Quantum Computing Solutions: Solving Real-World Problems Using Quantum Computing and Algorithms
內容描述
Know how to use quantum computing solutions involving artificial intelligence (AI) algorithms and applications across different disciplines.
Quantum solutions involve building quantum algorithms that improve computational tasks within quantum computing, AI, data science, and machine learning. As opposed to quantum computer innovation, quantum solutions offer automation, cost reduction, and other efficiencies to the problems they tackle.
Starting with the basics, this book covers subsystems and properties as well as the information processing network before covering quantum simulators. Solutions such as the Traveling Salesman Problem, quantum cryptography, scheduling, and cybersecurity are discussed in step-by-step detail.
The book presents code samples based on real-life problems in a variety of industries, such as risk assessment and fraud detection in banking. In pharma, you will look at drug discovery and protein-folding solutions. Supply chain optimization and purchasing solutions are presented in the manufacturing domain.

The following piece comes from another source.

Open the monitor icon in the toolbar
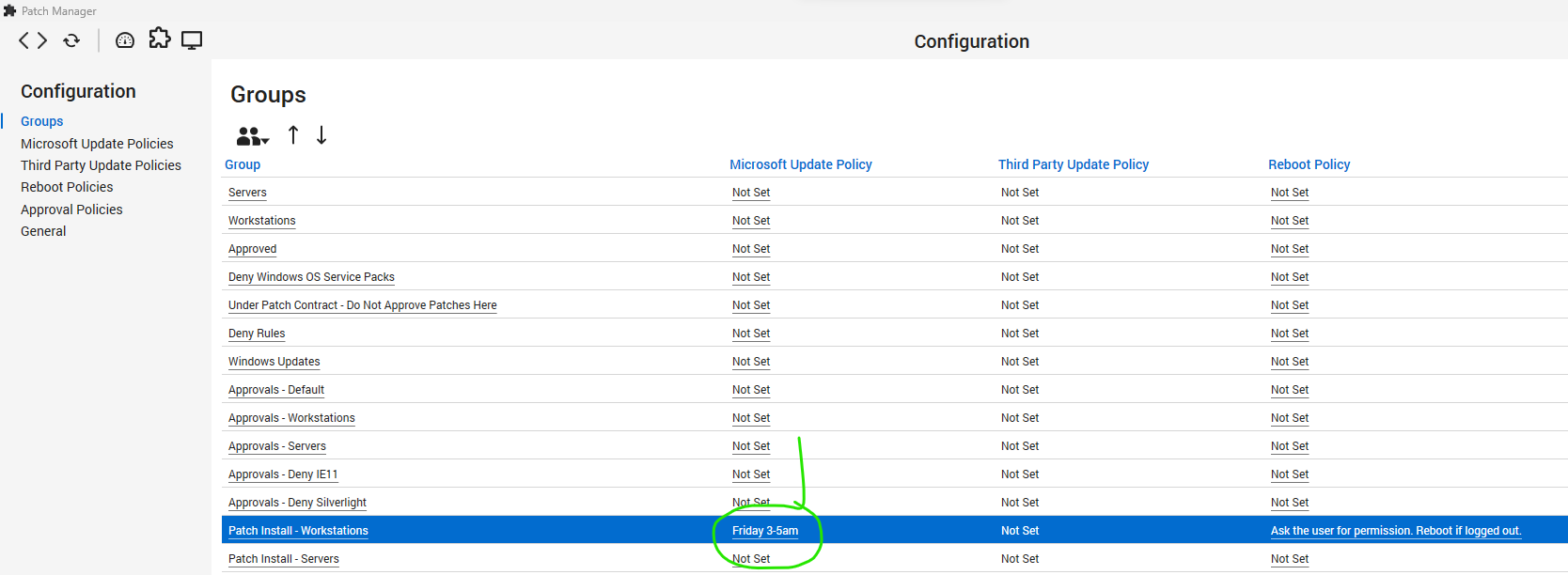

In the area of utilities, energy distribution and optimization problems and solutions are explained. Advertising scheduling and revenue optimization solutions are included from media and technology verticals.
What You Will Learn
Understand the mathematics behind quantum computing
Know the solution benefits, such as automation, cost reduction, and efficiencies
Be familiar with the quantum subsystems and properties, including states, protocols, operations, and transformations
Be aware of the quantum classification algorithms: classifiers, and support and sparse support vector machines
Use AI algorithms, including probability, walks, search, deep learning, and parallelism
Who This Book Is For
Developers in Python and other languages interested in quantum solutions. The secondary audience includes IT professionals and academia in mathematics and physics. A tertiary audience is those in industry verticals such as manufacturing, banking, and pharma.
作者介紹
Bhagvan Kommadi is the founder of Architect Corner, an AI startup, and he has 20 years of industry experience ranging from large-scale enterprise development to helping incubate software product startups. He has a masters degree in industrial systems engineering from Georgia Institute of Technology and a bachelors degree in aerospace engineering from the Indian Institute of Technology, Madras. He is a member of the IFX forum, Oracle JCP, and a participant in Java Community Process.

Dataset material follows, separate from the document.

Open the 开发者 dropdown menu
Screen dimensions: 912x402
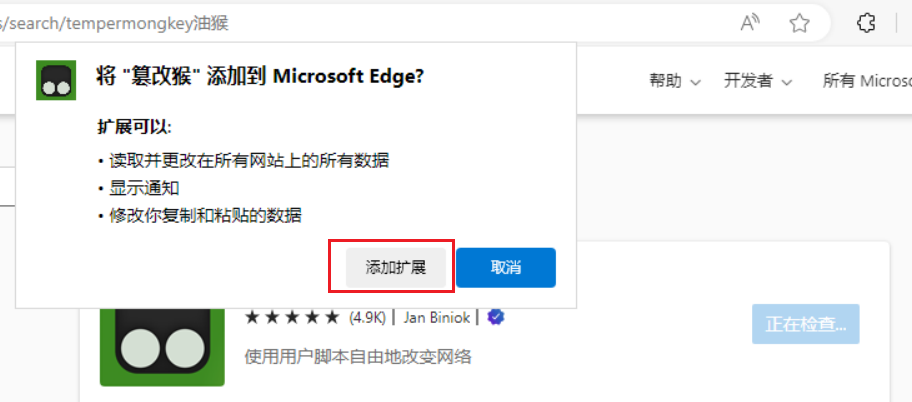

Bhagvan founded Quantica Computacao, the first quantum computing startup in India. He has engineered and developed simulators and tools in quantum technology using IBM Q, Microsoft Q#, and Google QScript. The company's focus is developing quantum cryptographic tools to provide quantum proof data security, which will help banking institutions protect their transactions. He is now Director of Product Engineering at Value Momentum. Value Momentum has a social network for doctors (White Coats) and provides telehealth support through the Practice Plus suite of products and services.
Bhagvan has published papers and presented at IEEE, AstriCon, Avios, DevCon, PyCon, and genomics and biotechnology conferences on topics including adaptive learning, AI Coder, and more. He is a hands-on CTO who has been contributing to open source, blogs, and the latest technologies such as Go, Python, Django, node.js and Java, MySQL, Postgres, Mongo, and Cassandra. He is the technical reviewer for the book Machine Learning with TensorFlow. He has written the book Hands-On Data Structures and Algorithms with Go and Paytech and The Payment Technology Handbook for Investors, Entrepreneurs, and FinTech Visionaries.